Alonso Duralde of TheWrap wrote "It's not inherently misguided to use a current tragedy as the jumping-off point of a genre movie, but any filmmaker who decides to do so had better create something provocative or interesting or at least competent to justify it." Writing for IndieWire, David Ehrlich gave the film a "D" and said, "For all of its gimmicky appeal, Songbird is bad enough that your entire neighborhood will be able to smell it streaming onto your TV, and it gets worse faster than your nose can adjust to the stench." Korey Coleman of Double Toasted found Peter Stormare's performance humorous, but criticized the overall message of the film, calling it "irresponsible", and noted the numerous plot holes imbued by the love story which overtook the entire premise.

Rebecca Onion of Slate wrote: "Songbird isn't very good, which you might expect for something thrown together so quickly... But watching it in the midst of our slow-motion disaster, it looks not just bad, but ridiculous." Brian Tallerico of RogerEbert.com gave the film 0/4 stars and wrote: "The truth is that even if one sets aside all potential moral arguments about the very existence of Songbird, it's still just really bad." Frank Scheck of The Hollywood Reporter wrote: "Despite the high-stakes drama, there's nary a compelling moment throughout, and some of the characterizations... are so absurdly one-note that it's hard not to think that the film is meant as parody."

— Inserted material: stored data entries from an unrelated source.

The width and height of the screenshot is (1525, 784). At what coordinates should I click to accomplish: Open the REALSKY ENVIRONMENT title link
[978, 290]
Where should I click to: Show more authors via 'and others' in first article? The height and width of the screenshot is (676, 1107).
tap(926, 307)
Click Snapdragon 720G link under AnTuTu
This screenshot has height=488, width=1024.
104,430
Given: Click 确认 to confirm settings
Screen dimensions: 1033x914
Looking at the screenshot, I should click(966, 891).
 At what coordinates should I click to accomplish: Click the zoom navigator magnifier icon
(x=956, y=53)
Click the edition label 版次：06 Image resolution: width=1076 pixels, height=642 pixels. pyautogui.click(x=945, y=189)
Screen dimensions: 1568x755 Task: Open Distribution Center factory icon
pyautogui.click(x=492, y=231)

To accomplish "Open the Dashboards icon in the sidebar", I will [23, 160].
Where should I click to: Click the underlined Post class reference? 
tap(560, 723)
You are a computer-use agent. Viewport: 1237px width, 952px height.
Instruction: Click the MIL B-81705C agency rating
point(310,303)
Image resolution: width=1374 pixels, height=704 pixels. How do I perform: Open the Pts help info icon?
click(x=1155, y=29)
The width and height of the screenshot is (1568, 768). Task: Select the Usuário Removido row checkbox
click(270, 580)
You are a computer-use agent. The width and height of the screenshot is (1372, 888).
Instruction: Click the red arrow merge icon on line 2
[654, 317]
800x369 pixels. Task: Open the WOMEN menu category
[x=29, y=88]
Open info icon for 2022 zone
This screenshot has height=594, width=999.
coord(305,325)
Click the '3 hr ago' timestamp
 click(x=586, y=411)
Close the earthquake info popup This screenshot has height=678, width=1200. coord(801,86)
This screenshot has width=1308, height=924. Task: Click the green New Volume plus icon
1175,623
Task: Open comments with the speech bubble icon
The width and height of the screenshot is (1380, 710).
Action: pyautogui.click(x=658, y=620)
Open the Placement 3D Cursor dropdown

Kevin Maher of The Times was more positive in his review of the film, giving four out of five stars and writing: "It's patchy, admittedly, in places... but it's also audacious and the first mainstream film to address unapologetically, in every scene, in every frame of film, our present situation." Benjamin Lee of The Guardian gave the film three out of five stars, saying that it was "an acceptably watchable thriller that's more notable for what it achieves technically than anything else." Robbie Collin of The Daily Telegraph also gave the film three out of five stars, saying that it was "even more spectacularly crass and exploitative than you could have possibly hoped", and concluded: "Songbird itself delivers an enjoyably tactless jolt of trash-cinema bravado."